President Obama kicked off a press tour today in an attempt to garner support for raising the minimum wage and closing that gender wage gap. In perhaps his most explicit critique of the status quo, he told attendees at Florida Valencia College:
A woman deserves to take a day off to care for a sick child or a parent without running into hardship. A woman deserves workplace policies that protect her right to have a baby without losing her job. It's pretty clear that, you know, if men were having babies, we'd have different policies. Right?
Emphasis added.
The White House plans to highlight several economic issues that resonate with women in the coming months, including "raising the minimum wage, narrowing the pay disparity between men and women, and increasing the availability of affordable child care as well as early education programs," USA Today reports. The White House insists that increasing the minimum wage to $10.10 by 2016 would decrease the wage gap by five percent.

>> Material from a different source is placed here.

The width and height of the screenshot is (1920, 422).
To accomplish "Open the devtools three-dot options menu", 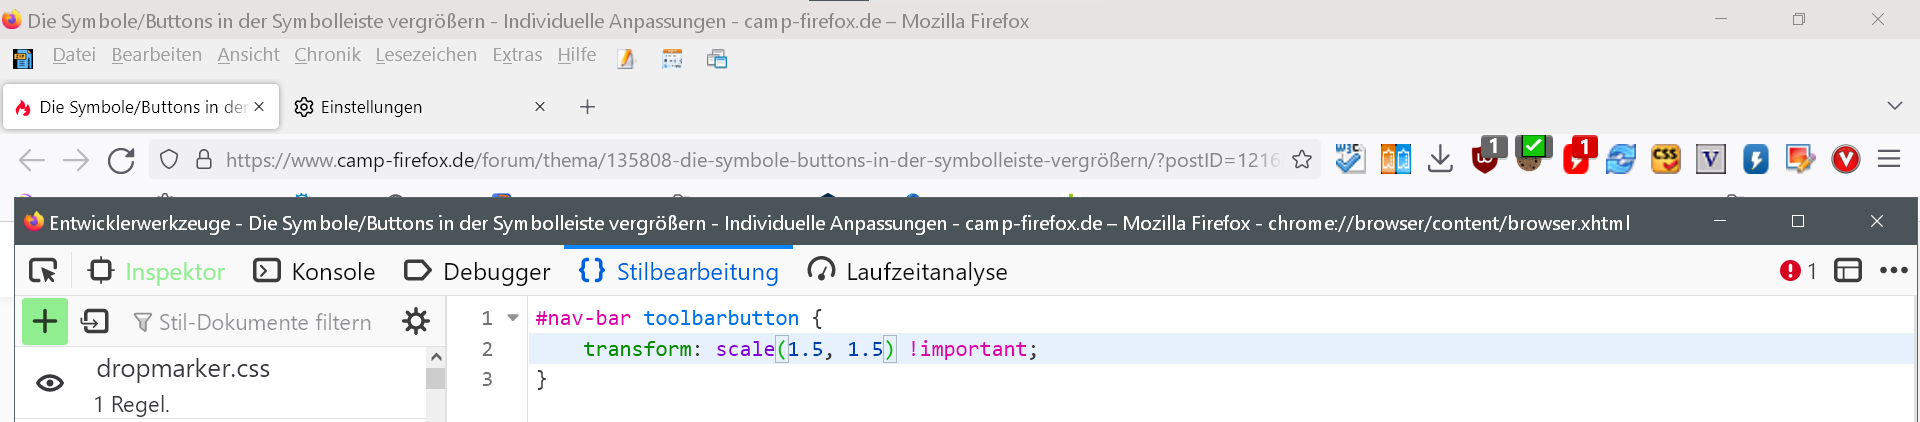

Statistically, women are more likely to support a minimum wage increase, which is why Democrats have been hammering the issue heading into the midterms, when they need all the votes from women they can get. In North Carolina, for example, Sen. Kay Hagan's reelection campaign called her GOP opponent's refusal to support a wage hike an "insult to women."
Obama continued his remarks. "Women are still earning just 77 cents on every dollar that a man does. Women with college degrees may earn hundreds of thousands of dollars less over the course of her career than a man at the same educational level, and that’s wrong. This isn’t 1958. It’s 2014."
He's been workshopping the speech since January at least. During the State of the Union, he said, "A mother deserves a day off to care for a sick child or sick parent without running into hardship – and you know what, a father does, too. It’s time to do away with workplace policies that belong in a 'Mad Men' episode." The "men having babies" line might resonate more with women specifically, but the pitch is the same.
Most Republicans do not want to see a federal minimum wage hike, arguing that it would be a job killer. The GOP's new hipster spokesman vaguely made that claim in a promotional video released this week. Speaker of the House John Boehner, who has a fair amount of control over these things, once said he'd rather "commit suicide" than pass a clean wage bill. But then, he's a man.